Thomas Martin (born July 22, 1940) is an American-born musician and luthier, known for playing the double bass. He was twice awarded prizes for his recordings of Giovanni Bottesini's work, and he has been principal in many orchestras of importance, including the English Chamber Orchestra and the London Symphony Orchestra. Martin was formerly International Chair of Double Bass at Royal Birmingham Conservatoire and has been professor both at the Royal College of Music Guildhall School of Music and Drama and at the Royal Scottish Academy of Music in Glasgow.

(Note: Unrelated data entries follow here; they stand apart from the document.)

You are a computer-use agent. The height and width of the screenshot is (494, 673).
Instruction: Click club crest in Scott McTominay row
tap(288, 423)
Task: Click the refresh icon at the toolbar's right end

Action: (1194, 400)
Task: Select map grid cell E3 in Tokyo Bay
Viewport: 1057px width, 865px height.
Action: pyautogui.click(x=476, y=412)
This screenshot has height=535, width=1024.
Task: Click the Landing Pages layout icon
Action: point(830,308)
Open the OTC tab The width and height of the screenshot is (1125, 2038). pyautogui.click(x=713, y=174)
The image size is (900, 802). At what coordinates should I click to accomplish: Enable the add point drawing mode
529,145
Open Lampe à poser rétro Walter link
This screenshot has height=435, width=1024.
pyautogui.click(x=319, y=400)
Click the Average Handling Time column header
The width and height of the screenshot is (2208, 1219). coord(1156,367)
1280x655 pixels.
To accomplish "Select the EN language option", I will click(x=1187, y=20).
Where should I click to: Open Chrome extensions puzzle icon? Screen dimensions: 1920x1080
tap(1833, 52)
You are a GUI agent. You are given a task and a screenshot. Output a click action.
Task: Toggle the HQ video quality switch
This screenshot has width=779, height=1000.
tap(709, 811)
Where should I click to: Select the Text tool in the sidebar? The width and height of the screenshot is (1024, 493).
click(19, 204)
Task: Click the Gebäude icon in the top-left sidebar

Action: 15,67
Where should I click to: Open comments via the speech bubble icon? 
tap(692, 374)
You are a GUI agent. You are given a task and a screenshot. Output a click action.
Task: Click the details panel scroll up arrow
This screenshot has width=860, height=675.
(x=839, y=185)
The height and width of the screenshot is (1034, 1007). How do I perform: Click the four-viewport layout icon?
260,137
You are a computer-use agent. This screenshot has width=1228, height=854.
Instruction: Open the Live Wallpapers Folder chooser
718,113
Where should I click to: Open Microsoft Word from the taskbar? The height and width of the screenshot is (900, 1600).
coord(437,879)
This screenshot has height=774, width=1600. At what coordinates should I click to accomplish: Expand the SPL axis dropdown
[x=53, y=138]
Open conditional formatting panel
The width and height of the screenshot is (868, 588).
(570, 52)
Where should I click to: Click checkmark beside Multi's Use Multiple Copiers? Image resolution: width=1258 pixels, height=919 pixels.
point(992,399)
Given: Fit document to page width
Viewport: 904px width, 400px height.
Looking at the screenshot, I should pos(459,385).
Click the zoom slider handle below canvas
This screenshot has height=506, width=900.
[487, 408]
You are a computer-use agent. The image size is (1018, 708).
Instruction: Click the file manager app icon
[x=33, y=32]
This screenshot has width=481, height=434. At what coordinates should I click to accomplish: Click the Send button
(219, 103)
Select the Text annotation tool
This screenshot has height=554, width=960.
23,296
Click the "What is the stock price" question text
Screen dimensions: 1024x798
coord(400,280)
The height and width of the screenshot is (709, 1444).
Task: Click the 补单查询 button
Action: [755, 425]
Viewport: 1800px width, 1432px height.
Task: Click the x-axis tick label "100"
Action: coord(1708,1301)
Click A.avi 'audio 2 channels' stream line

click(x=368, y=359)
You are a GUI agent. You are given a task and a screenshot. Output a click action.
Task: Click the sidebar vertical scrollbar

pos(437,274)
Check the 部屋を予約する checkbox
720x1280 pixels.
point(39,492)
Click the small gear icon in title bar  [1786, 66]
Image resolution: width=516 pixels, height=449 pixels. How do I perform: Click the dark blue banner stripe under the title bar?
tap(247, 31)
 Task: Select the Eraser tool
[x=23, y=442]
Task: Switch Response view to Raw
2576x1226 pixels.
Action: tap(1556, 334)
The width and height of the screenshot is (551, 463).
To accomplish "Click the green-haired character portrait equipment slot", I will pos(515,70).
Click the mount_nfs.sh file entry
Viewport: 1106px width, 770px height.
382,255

== Beginnings and professional career ==
Martin studied in the United States under Harold Roberts, Oscar Zimmerman and Roger Scott. Both Zimmerman and Scott were main students of the Catalan virtuoso Antoni Torelli: Principal Bass of Barcelona's Teatro Liceo orchestra and later the Philadelphia Orchestra. Torello is well known for having introduced the French bowing technique in the United States. He was pupil Pedro Valls, who was in turn a pupil of José Roveda and Giovanni Bottesini. Martin has developed a great technique using the same kind of bow. As a conductor, he has studied with Sian Edwards in London and with Stephen Darlington in Oxford, and has also accomplished the first recording of Giovanni Bottesini's Messa da Requiem with the London Philharmonic Orchestra and its chorus. Martin has played with Israel Philharmonic Orchestra and the Buffalo Philharmonic. As principal bass, he has played with the Montreal Symphony Orchestra, the Academy of St Martin in the Fields, the English Chamber Orchestra, the City of Birmingham Symphony Orchestra, and latterly the London Symphony Orchestra. He has been principal bass with the Oxford Philomusica since its first season.

== Soloist ==
In recent years, Martin has been pursuing an ever-increasing interest in solo playing appearing in recitals and concertos with orchestras around the world. He has made a number of television and broadcast appearances presenting a wide variety of repertoire ranging from the baroque to the 20th century. He has played and recorded an extensive amount of the chamber music for his instrument, and recently completed a series of recordings of the music of Giovanni Bottesini, which have met with great critical acclaim. His recordings in the Bottesini series with Anthony Halstead were awarded “Gramophone Magazine Record of the Year” and his recording with the English Chamber Orchestra was chosen as the “Sunday Times Record of the Year”. During 2008, the celebrated series was re-released on Naxos. The collaborators of this achievement include the English Chamber Orchestra, the LSO, double bass virtuoso Franco Petracchi, pianist Christopher Oldfather and cellist Moray Welsh.

== Other activities ==
Both a double bass virtuoso and a double bass enthusiast and bibliophile, Martin is responsible for a large number of editions of music for his instrument, notably for Thodore Presser and International Music Company in the U.S. and G. Billaudot in France. As a teacher, Martin was, for many years, Senior Professor of double bass at London's Guildhall School of Music and is now a professor at the Royal College of Music in London and the Royal Scottish Academy of Music in Glasgow. He is in constant demand to give master classes internationally and is often asked to serve on International competition juries.